Fresh tissue or EDTA blood (purple top tube)

According to demand

2-3 days

Bluetongue virus isolationEDTA blood (purple top tube), semen or fresh tissueAccording to demand25-6 weeks

Histopathology examination

Fixed tissues

Monday – Friday

Up to 5 days

1 Turnaround times are provided as a guide only. For specific information about your submission please contact Customer Service.
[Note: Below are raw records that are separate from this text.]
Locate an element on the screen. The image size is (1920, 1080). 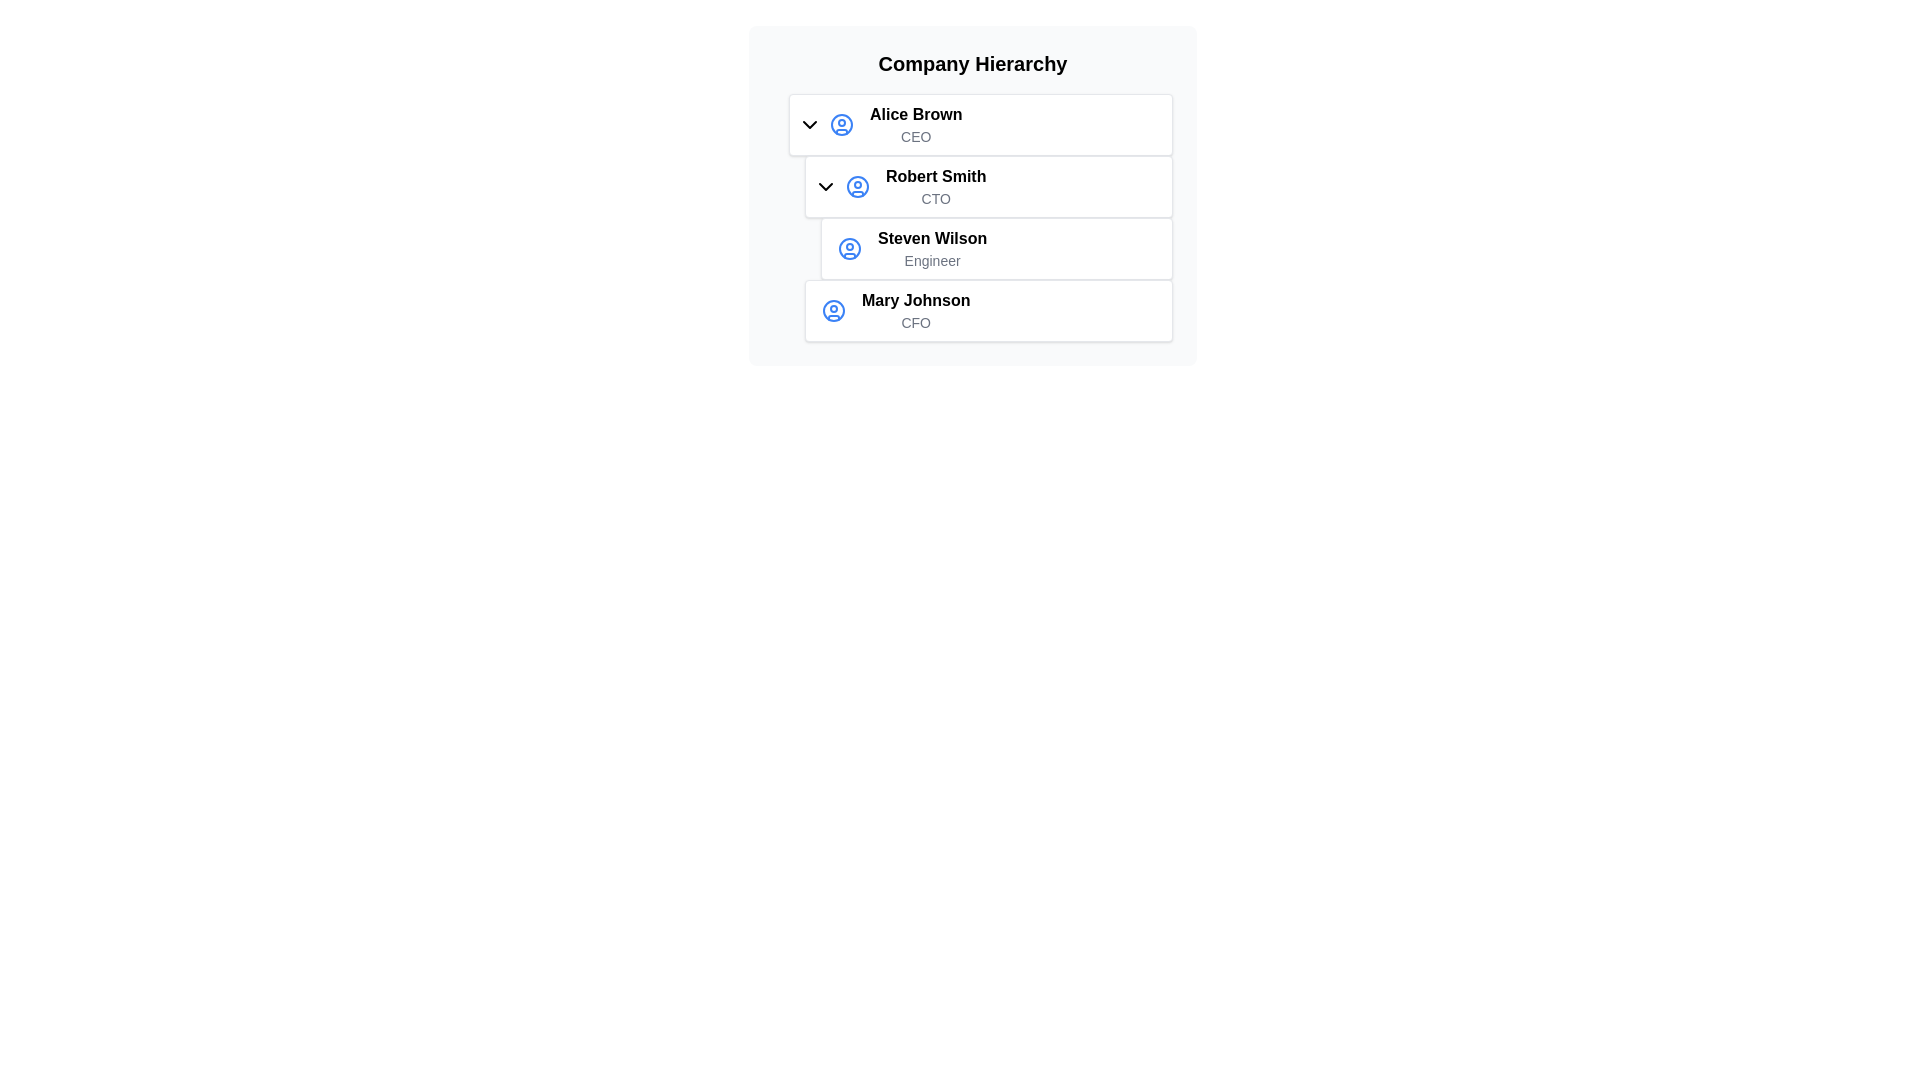
the text label indicating the role 'CTO' of Robert Smith, which is positioned vertically under his name in the hierarchical structure is located at coordinates (935, 199).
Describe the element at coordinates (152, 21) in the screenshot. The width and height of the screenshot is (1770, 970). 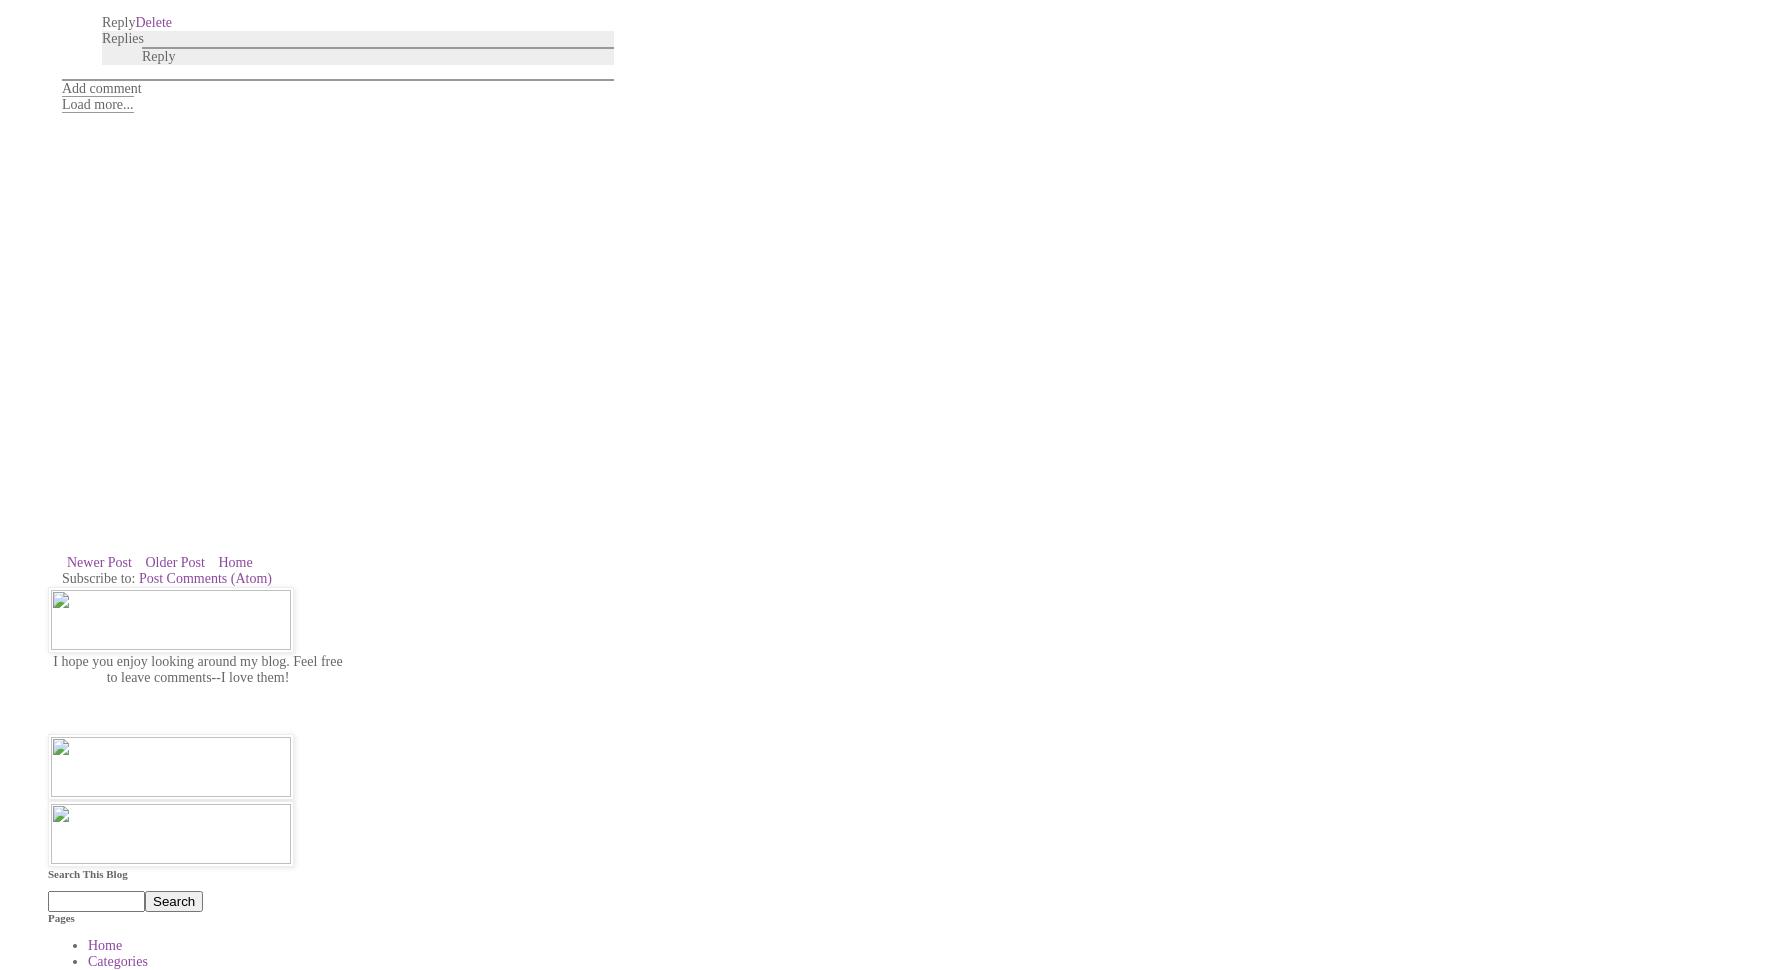
I see `'Delete'` at that location.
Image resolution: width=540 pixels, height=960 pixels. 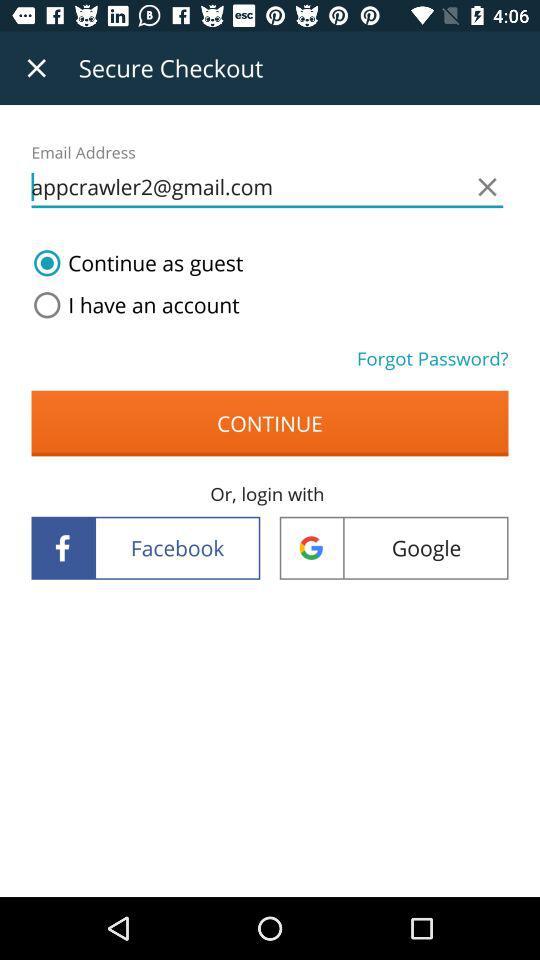 I want to click on the item above continue item, so click(x=431, y=358).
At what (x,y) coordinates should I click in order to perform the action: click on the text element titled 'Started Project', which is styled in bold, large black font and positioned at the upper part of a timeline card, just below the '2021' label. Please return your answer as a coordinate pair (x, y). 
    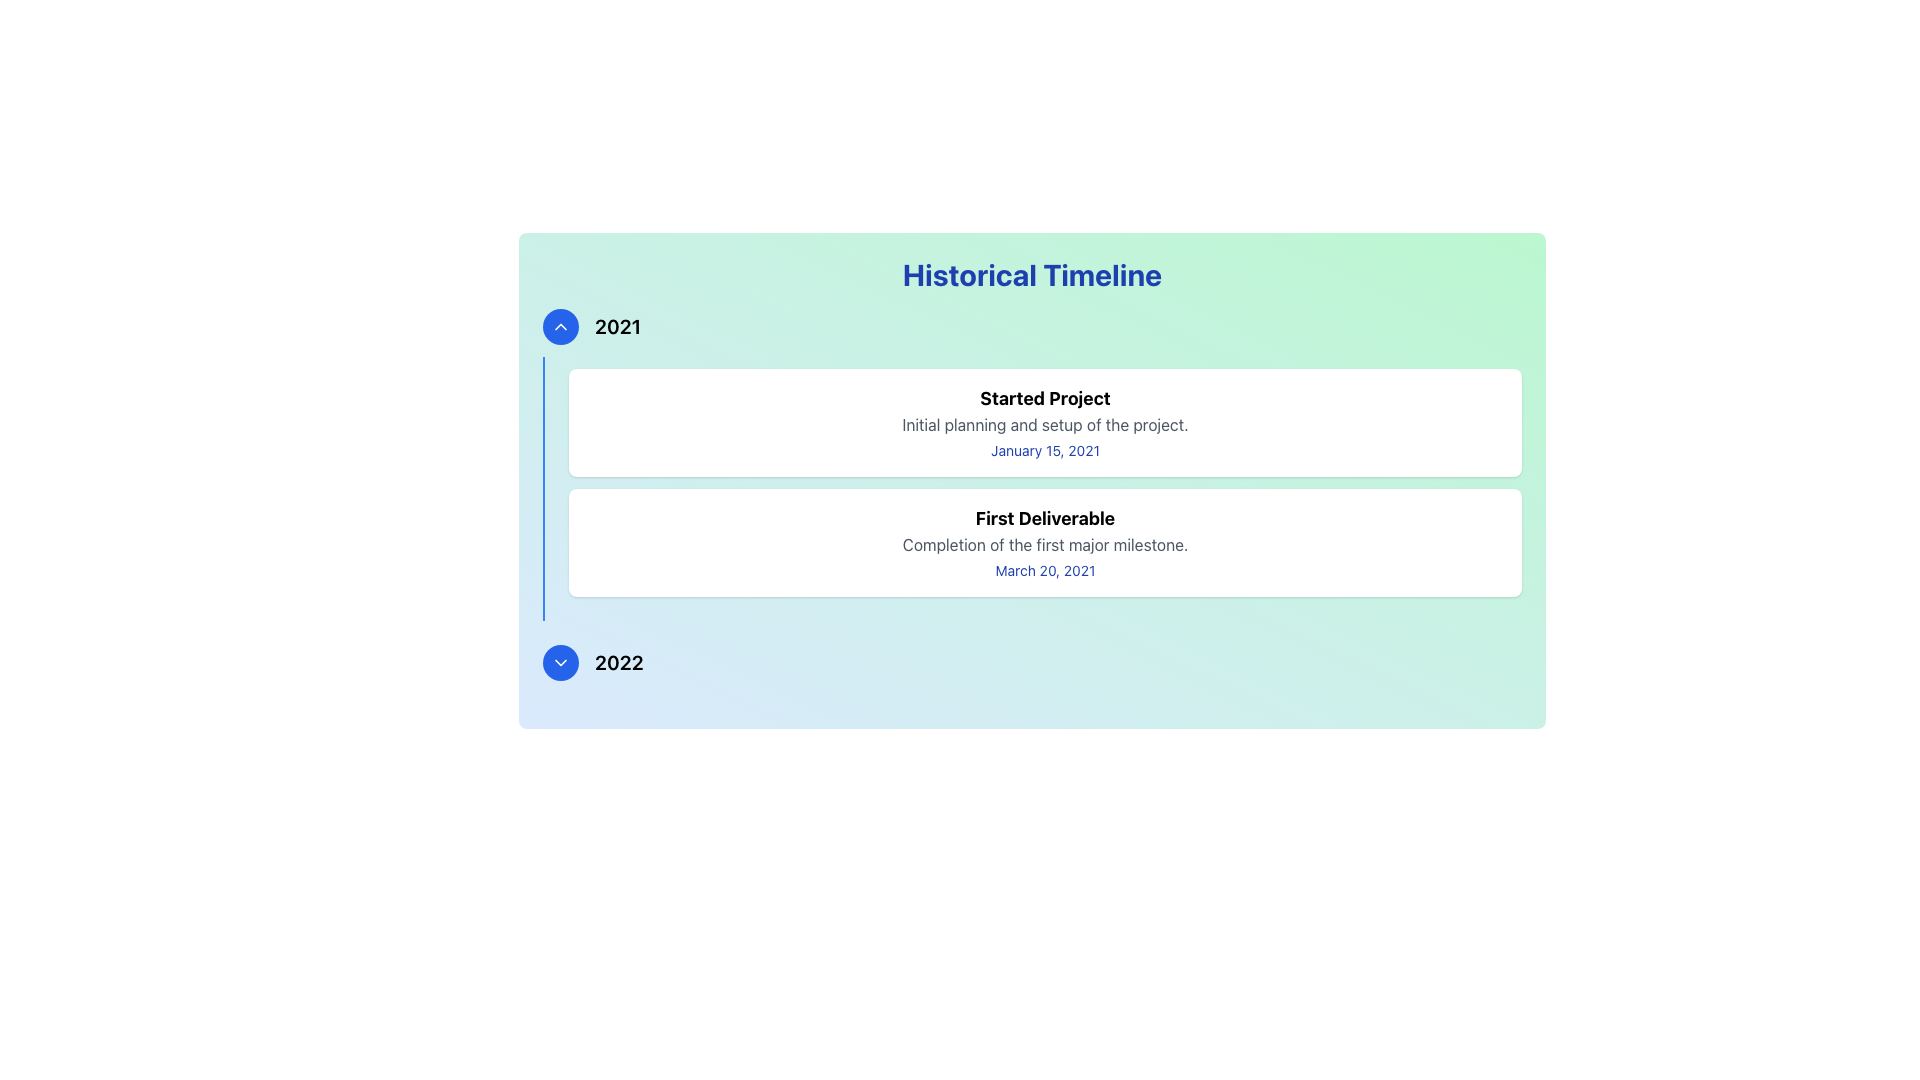
    Looking at the image, I should click on (1044, 398).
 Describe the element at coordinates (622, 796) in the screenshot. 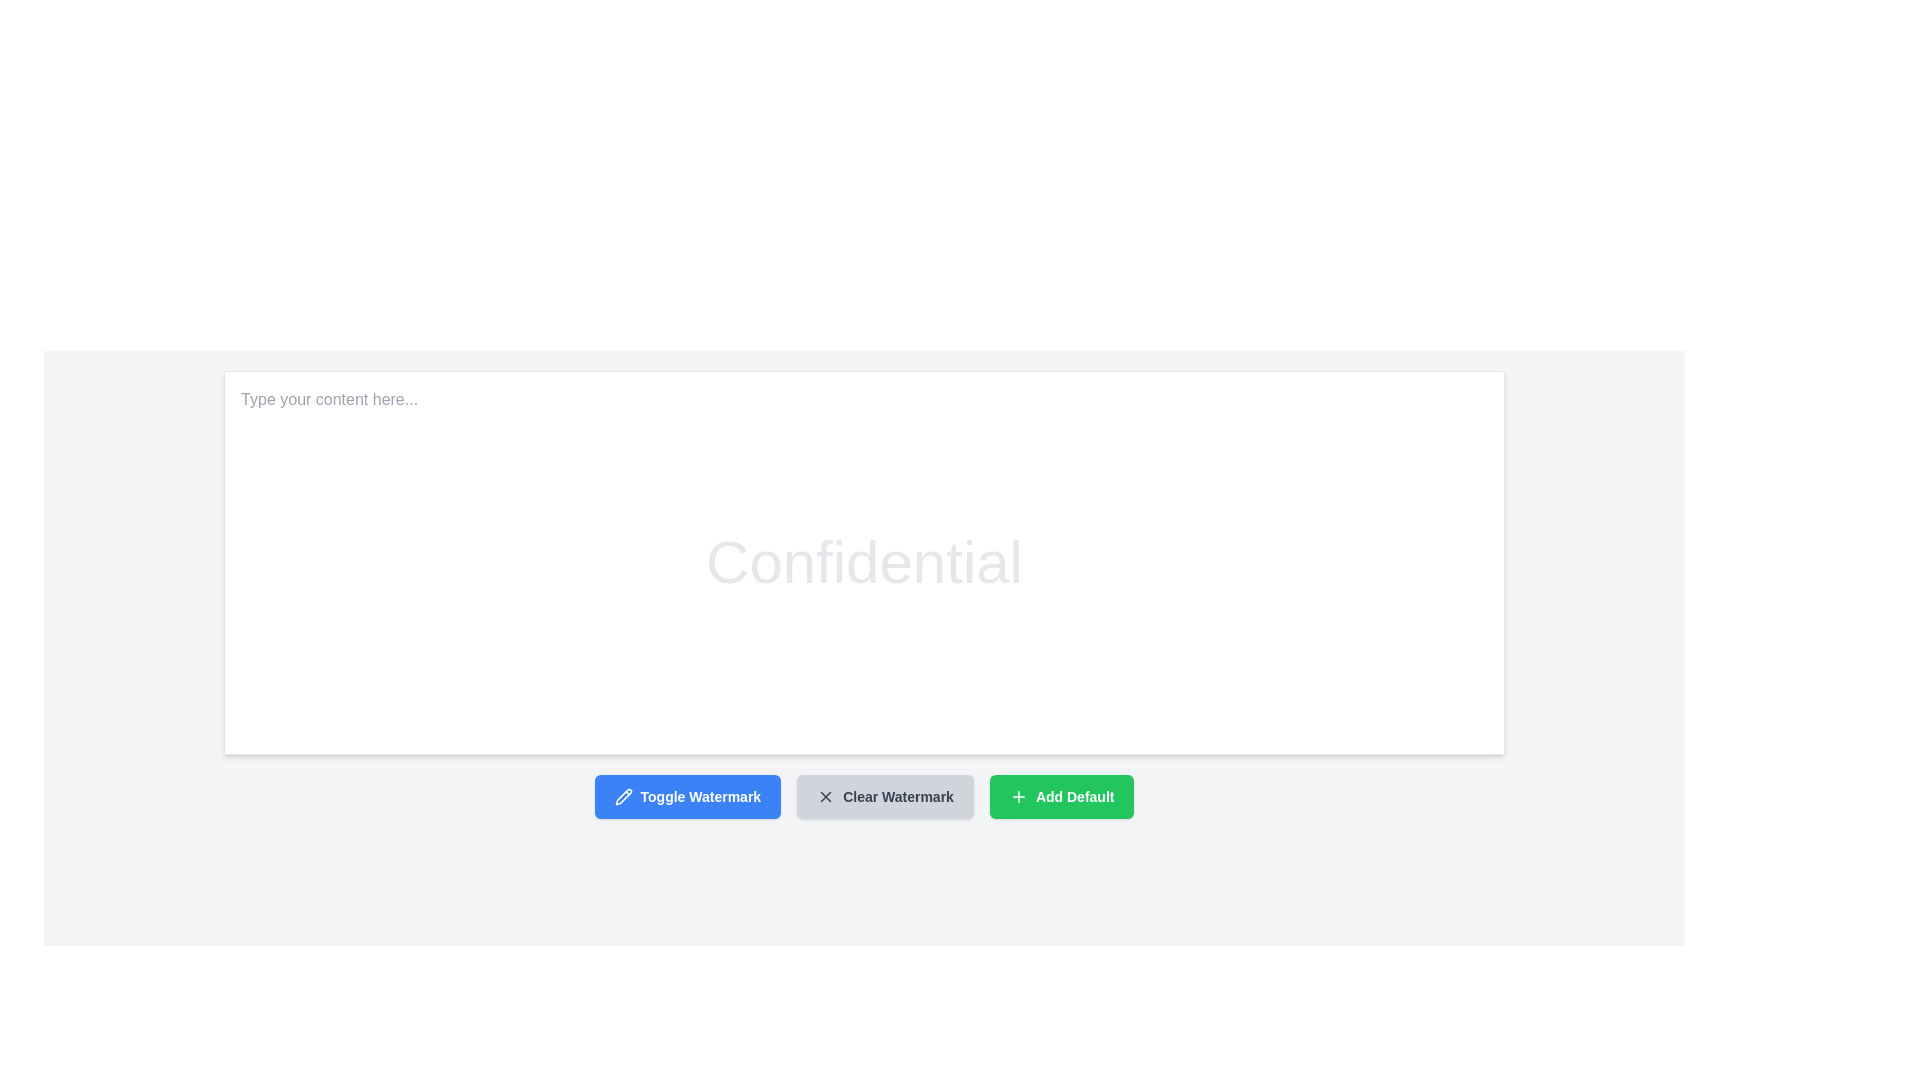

2 Please contact Customer Service to discuss testing requirements before submitting samples for testing.

Specimen requirements

Blood (with anti-coagulant)

  • One full 10 ml vial of blood from each of up to six sheep with high temperatures (over 40.5⁰C)
    • Collected in an EDTA tube or lithium heparin tube
    • Submit chilled and ensure blood samples are not in direct contact with ice blocks as this might cause freezing and inactivation of the virus

Blood (without anti-coagulant)

  • 10 ml of blood from each of 10-15 convalescent or in-contact sheep (if there are no convalescent sheep)
    • Collected into a plain red top tube
    • Submit chilled
  • 10 ml from in-contact cattle, ideally yearlings, and from other ruminants
    • Collected into a plain red top tube
    • Submit chilled

Fixed tissue

  • Cardiac and skeletal muscle and other tissues as indicated by gross examination
    • Submit fixed in neutral buffered formalin at a 10:1 ratio of formalin:tissue

Fresh tissue

  • Spleen and lymph nodes from all post-mortem cases
    • Submit chilled

Other specimens

  • As required for testing of differential diagnoses

Further information


  • Separate needles should be used for each animal to avoid cross contamination of blood samples.  EDTA blood is preferred for PCR, while lithium heparin is used for virus isolation.
  • Fees for tests undertaken to confirm or exclude a diagnosis of Bluetongue are paid by NSW Department of Primary Industries. Extra testing to establish an alternative diagnosis is at submitters’ expense.
  • Fees for testing to establish an alternate diagnosis are not paid by NSW Dept of Primary Industries.